##### EXTRACT

# Hartford Derrick. My first Hartford build!



## TOM_1/20.3 (Mar 28, 2013)

Hello Everyone,
I was able to win a Hartford Derrick kit on eBay (the old one that includes the wood).
The diagrams are great. The instructions minimal and identifying some of the parts is very difficult. Overall however great kit!

The first problem was fitting in the brakes. I finally preassembled them on a piece of wood, cutting everything to size and then installing everything: 










The second problem was the hook and pulley. The hook broke on me and the pulley parts were not included. I had some left over bronze from my 1-gauge years, cut and filed to form the hook. Brass made the frame. The roller is made from 2 N-scale wheels - work perfectly:










Here the final result: 










I lost (maybe the cat decided to play with it) one of the crank handles, so I bent a brass wire (still need paint). The smaller gear is very thin and slipped off the larger gear. I found a plastic gear in my junk box that was perfect. The final product:










I am now working on a Hartford flat car. Have a great day,
TOM


----------



## HampshireCountyNarrowGage (Apr 4, 2012)

Nice work Tom.


----------



## TOM_1/20.3 (Mar 28, 2013)

Thanks!


----------



## Richard Smith (Jan 2, 2008)

Hey TeeDeeUm. Nice Derrick. Good to see you still up and around!


----------

##########
##### DATASET EXCERPT

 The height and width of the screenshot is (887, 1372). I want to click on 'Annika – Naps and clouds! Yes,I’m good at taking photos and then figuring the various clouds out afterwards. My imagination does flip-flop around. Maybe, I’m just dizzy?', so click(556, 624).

##########

## PROBLEMS TO SOLVE:
[a] From the derrick build thread, list every material or part Tom used in place of a kit piece, together with what each one became.
[b] According to the derrick build thread, why was the kit's smaller gear replaced?

## ANSWER LIST:
[a]
- Leftover bronze from the 1-gauge years: the hook
- Brass: the pulley frame
- Two N-scale wheels: the roller
- Bent brass wire: a crank handle
- A plastic gear from the junk box: the smaller gear

[b] The smaller gear was very thin and slipped off the larger gear. A plastic gear found in the junk box fit perfectly and was used instead.